To avoid this we can repopulate the docker cache when starting a build.

Without docker multi stage

If your build is not using multi-stage yet, re-populating the cache is easier. The cache can be populated by pulling the latest image from registry before building:

docker pull service:dev || true
docker build -t service:dev .

However, using a multi-stage build can be good to:

  • reduce final image size
  • reduce build time by building layers in parallel

With docker multi-stage

Take the following Dockerfile using multi stage build as an example:

FROM hexpm/elixir:1.10.4-erlang-23.0.2-alpine-3.11.6 as compile
WORKDIR /build
COPY something something2 /build
RUN build.sh --target /app

FROM alpine:3.11.6 as runtime
COPY --from=compile /app /app
ENTRYPOINT ["/app/run"]

(note: this is not a real Dockerfile)

It create a compile stage using a base elixir image, copies the code, and compiles it saving output compiled artificts to /app.

Then, it creates a new (and final) stage called runtime, that starts from a minimal alpine image, and copies the compiled artifacts from the compile stage.
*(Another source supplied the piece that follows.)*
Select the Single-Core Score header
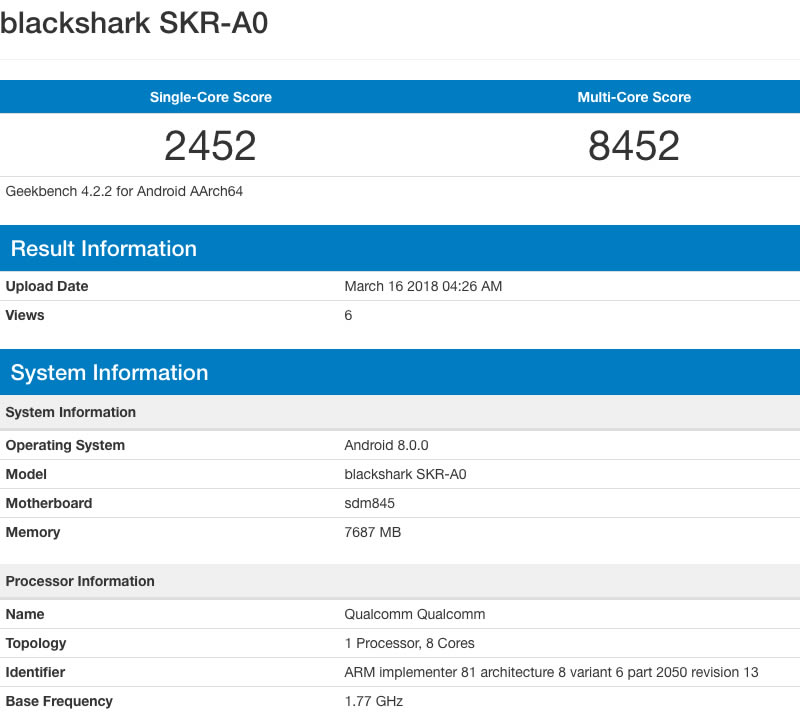This screenshot has height=720, width=800. pyautogui.click(x=210, y=97)
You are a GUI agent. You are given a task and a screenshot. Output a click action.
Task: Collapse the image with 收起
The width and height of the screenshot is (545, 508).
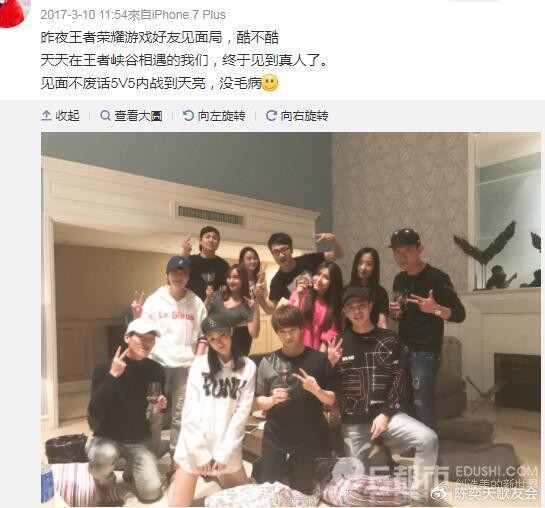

What happens if you try to rebuild the cache the same was as before? If you build and push the image doing:

docker build -t service:dev .
docker push service:dev

And then try to repopulate the cache:

docker pull service:dev || true
docker build -t service:dev .

The build process will start from scratch. This happens because the final tagged image is the runtime stage. And that stage doesn't have the cache for the compile stage, which is most likely the heavy lifting and longer build step.

In order to cache it, you need to split your build to tag the intermediate step:

docker pull service:compile || true
docker pull service:dev || true

# Build compile stage using pulled image as cache:
docker build \
  --target compile \
  --cache-from=service:compile \
  --tag service:compile .

# Build runtime stage:
docker build \
  --target runtime \
  --cache-from=service:compile \
  --cache-from=service:dev \
  --tag service:dev .

With that, the cache will be populated from image and reused in following builds.

NOTE: remember to push the tagged images to your registry ;)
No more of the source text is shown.